▸ **REQUIREMENT**: Would you please write out each entry that follows, exactly as written?
# # #
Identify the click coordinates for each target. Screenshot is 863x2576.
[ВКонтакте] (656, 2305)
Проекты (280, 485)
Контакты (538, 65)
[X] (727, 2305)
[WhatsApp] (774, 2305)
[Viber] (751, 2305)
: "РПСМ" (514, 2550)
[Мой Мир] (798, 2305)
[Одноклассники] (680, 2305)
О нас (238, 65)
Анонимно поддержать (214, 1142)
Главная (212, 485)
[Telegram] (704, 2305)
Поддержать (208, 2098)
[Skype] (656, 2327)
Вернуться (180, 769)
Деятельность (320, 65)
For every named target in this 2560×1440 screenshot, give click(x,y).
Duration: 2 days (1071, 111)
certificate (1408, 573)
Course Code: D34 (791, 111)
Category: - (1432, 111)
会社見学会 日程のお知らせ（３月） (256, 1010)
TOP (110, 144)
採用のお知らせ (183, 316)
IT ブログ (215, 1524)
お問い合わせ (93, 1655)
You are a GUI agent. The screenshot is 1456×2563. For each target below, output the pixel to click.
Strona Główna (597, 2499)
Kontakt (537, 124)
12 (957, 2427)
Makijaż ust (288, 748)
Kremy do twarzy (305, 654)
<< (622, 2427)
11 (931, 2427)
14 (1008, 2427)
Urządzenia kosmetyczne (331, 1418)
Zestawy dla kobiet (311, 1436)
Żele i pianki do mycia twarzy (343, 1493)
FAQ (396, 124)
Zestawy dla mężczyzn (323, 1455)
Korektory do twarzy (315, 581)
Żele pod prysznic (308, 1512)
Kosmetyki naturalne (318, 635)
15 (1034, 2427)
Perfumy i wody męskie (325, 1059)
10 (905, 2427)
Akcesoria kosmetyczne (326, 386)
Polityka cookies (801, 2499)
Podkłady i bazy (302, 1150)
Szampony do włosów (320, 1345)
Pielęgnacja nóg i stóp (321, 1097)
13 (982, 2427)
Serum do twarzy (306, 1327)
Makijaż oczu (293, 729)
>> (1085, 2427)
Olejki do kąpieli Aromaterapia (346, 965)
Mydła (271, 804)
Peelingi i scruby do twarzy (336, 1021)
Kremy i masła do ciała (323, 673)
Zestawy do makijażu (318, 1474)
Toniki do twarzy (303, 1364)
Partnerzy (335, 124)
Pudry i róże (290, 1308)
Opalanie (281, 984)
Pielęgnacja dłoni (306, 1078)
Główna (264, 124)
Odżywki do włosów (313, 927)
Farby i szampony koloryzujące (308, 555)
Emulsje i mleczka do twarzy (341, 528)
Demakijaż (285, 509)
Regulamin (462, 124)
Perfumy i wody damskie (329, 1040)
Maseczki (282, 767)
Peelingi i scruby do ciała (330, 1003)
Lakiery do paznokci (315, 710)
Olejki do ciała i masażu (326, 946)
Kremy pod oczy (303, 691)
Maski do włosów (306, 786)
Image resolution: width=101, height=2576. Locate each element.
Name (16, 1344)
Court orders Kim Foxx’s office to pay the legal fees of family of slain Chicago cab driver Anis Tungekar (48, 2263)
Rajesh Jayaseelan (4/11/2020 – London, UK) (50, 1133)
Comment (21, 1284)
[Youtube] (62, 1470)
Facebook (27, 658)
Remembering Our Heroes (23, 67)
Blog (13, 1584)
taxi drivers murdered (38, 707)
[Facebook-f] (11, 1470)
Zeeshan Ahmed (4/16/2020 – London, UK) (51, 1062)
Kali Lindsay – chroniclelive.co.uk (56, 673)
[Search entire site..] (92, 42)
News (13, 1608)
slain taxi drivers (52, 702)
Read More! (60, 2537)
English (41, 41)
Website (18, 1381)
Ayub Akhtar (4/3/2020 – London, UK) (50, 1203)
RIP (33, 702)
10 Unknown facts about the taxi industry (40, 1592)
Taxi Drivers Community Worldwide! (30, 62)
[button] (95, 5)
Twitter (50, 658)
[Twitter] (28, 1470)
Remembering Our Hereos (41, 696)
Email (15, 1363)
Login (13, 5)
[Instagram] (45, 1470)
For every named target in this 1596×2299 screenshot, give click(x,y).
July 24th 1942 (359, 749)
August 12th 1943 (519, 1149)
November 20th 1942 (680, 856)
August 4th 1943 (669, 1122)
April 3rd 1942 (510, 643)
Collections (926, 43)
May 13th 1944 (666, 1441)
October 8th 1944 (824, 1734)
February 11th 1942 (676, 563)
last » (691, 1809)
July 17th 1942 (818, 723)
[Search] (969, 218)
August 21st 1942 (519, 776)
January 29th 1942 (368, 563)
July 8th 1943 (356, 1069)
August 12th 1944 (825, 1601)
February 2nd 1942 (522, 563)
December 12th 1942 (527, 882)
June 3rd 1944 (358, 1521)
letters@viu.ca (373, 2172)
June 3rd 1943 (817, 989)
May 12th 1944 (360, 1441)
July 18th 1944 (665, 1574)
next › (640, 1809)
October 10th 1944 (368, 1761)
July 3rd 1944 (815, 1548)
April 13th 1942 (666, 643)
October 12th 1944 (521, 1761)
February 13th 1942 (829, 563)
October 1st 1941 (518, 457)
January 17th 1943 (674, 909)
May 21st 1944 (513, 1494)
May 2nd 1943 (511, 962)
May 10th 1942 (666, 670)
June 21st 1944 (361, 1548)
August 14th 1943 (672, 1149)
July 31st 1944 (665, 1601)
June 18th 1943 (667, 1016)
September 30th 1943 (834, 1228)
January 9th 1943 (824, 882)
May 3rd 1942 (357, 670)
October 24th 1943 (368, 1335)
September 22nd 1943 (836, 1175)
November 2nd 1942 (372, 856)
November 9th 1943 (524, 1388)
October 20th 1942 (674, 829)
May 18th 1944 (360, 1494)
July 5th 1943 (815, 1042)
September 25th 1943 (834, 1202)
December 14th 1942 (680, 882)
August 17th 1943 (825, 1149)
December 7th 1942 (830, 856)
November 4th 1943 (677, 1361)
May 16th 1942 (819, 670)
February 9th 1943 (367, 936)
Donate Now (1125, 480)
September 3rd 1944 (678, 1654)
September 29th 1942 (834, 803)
# # #
▸ **YOUR SOLUTION**:
Identify the click coordinates for each target. Screenshot is 863x2576.
[ВКонтакте] (656, 2305)
Проекты (280, 485)
Контакты (538, 65)
[X] (727, 2305)
[WhatsApp] (774, 2305)
[Viber] (751, 2305)
: "РПСМ" (514, 2550)
[Мой Мир] (798, 2305)
[Одноклассники] (680, 2305)
О нас (238, 65)
Анонимно поддержать (214, 1142)
Главная (212, 485)
[Telegram] (704, 2305)
Поддержать (208, 2098)
[Skype] (656, 2327)
Вернуться (180, 769)
Деятельность (320, 65)
For every named target in this 2560×1440 screenshot, give click(x,y).
Duration: 2 days (1071, 111)
certificate (1408, 573)
Course Code: D34 (791, 111)
Category: - (1432, 111)
会社見学会 日程のお知らせ（３月） (256, 1010)
TOP (110, 144)
採用のお知らせ (183, 316)
IT ブログ (215, 1524)
お問い合わせ (93, 1655)
You are a GUI agent. The screenshot is 1456×2563. For each target below, output the pixel to click.
Strona Główna (597, 2499)
Kontakt (537, 124)
12 (957, 2427)
Makijaż ust (288, 748)
Kremy do twarzy (305, 654)
<< (622, 2427)
11 (931, 2427)
14 (1008, 2427)
Urządzenia kosmetyczne (331, 1418)
Zestawy dla kobiet (311, 1436)
Żele i pianki do mycia twarzy (343, 1493)
FAQ (396, 124)
Zestawy dla mężczyzn (323, 1455)
Korektory do twarzy (315, 581)
Żele pod prysznic (308, 1512)
Kosmetyki naturalne (318, 635)
15 (1034, 2427)
Perfumy i wody męskie (325, 1059)
10 (905, 2427)
Akcesoria kosmetyczne (326, 386)
Polityka cookies (801, 2499)
Podkłady i bazy (302, 1150)
Szampony do włosów (320, 1345)
Pielęgnacja nóg i stóp (321, 1097)
13 (982, 2427)
Serum do twarzy (306, 1327)
Makijaż oczu (293, 729)
>> (1085, 2427)
Olejki do kąpieli Aromaterapia (346, 965)
Mydła (271, 804)
Peelingi i scruby do twarzy (336, 1021)
Kremy i masła do ciała (323, 673)
Zestawy do makijażu (318, 1474)
Toniki do twarzy (303, 1364)
Partnerzy (335, 124)
Pudry i róże (290, 1308)
Opalanie (281, 984)
Pielęgnacja dłoni (306, 1078)
Główna (264, 124)
Odżywki do włosów (313, 927)
Farby i szampony koloryzujące (308, 555)
Emulsje i mleczka do twarzy (341, 528)
Demakijaż (285, 509)
Regulamin (462, 124)
Perfumy i wody damskie (329, 1040)
Maseczki (282, 767)
Peelingi i scruby do ciała (330, 1003)
Lakiery do paznokci (315, 710)
Olejki do ciała i masażu (326, 946)
Kremy pod oczy (303, 691)
Maski do włosów (306, 786)
Image resolution: width=101, height=2576. Locate each element.
Name (16, 1344)
Court orders Kim Foxx’s office to pay the legal fees of family of slain Chicago cab driver Anis Tungekar (48, 2263)
Rajesh Jayaseelan (4/11/2020 – London, UK) (50, 1133)
Comment (21, 1284)
[Youtube] (62, 1470)
Facebook (27, 658)
Remembering Our Heroes (23, 67)
Blog (13, 1584)
taxi drivers murdered (38, 707)
[Facebook-f] (11, 1470)
Zeeshan Ahmed (4/16/2020 – London, UK) (51, 1062)
Kali Lindsay – chroniclelive.co.uk (56, 673)
[Search entire site..] (92, 42)
News (13, 1608)
slain taxi drivers (52, 702)
Read More! (60, 2537)
English (41, 41)
Website (18, 1381)
Ayub Akhtar (4/3/2020 – London, UK) (50, 1203)
RIP (33, 702)
10 Unknown facts about the taxi industry (40, 1592)
Taxi Drivers Community Worldwide! (30, 62)
[button] (95, 5)
Twitter (50, 658)
[Twitter] (28, 1470)
Remembering Our Hereos (41, 696)
Email (15, 1363)
Login (13, 5)
[Instagram] (45, 1470)
For every named target in this 1596×2299 screenshot, give click(x,y).
July 24th 1942 (359, 749)
August 12th 1943 (519, 1149)
November 20th 1942 (680, 856)
August 4th 1943 (669, 1122)
April 3rd 1942 (510, 643)
Collections (926, 43)
May 13th 1944 (666, 1441)
October 8th 1944 (824, 1734)
February 11th 1942 (676, 563)
last » (691, 1809)
July 17th 1942 (818, 723)
[Search] (969, 218)
August 21st 1942 (519, 776)
January 29th 1942 (368, 563)
July 8th 1943 (356, 1069)
August 12th 1944 (825, 1601)
February 2nd 1942 (522, 563)
December 12th 1942 (527, 882)
June 3rd 1944 (358, 1521)
letters@viu.ca (373, 2172)
June 3rd 1943 (817, 989)
May 12th 1944 (360, 1441)
July 18th 1944 (665, 1574)
next › (640, 1809)
October 10th 1944 (368, 1761)
July 3rd 1944 (815, 1548)
April 13th 1942 (666, 643)
October 12th 1944 (521, 1761)
February 13th 1942 (829, 563)
October 1st 1941 (518, 457)
January 17th 1943 (674, 909)
May 21st 1944 (513, 1494)
May 2nd 1943 (511, 962)
May 10th 1942 (666, 670)
June 21st 1944 (361, 1548)
August 14th 1943 (672, 1149)
July 31st 1944 (665, 1601)
June 18th 1943 (667, 1016)
September 30th 1943 (834, 1228)
January 9th 1943 (824, 882)
May 3rd 1942 (357, 670)
October 24th 1943 (368, 1335)
September 22nd 1943 (836, 1175)
November 2nd 1942 (372, 856)
November 9th 1943 (524, 1388)
October 20th 1942 (674, 829)
May 18th 1944 (360, 1494)
July 5th 1943 (815, 1042)
September 25th 1943 (834, 1202)
December 14th 1942 (680, 882)
August 17th 1943 (825, 1149)
December 7th 1942 (830, 856)
November 4th 1943 (677, 1361)
May 16th 1942 (819, 670)
February 9th 1943 (367, 936)
Donate Now (1125, 480)
September 3rd 1944 (678, 1654)
September 29th 1942 (834, 803)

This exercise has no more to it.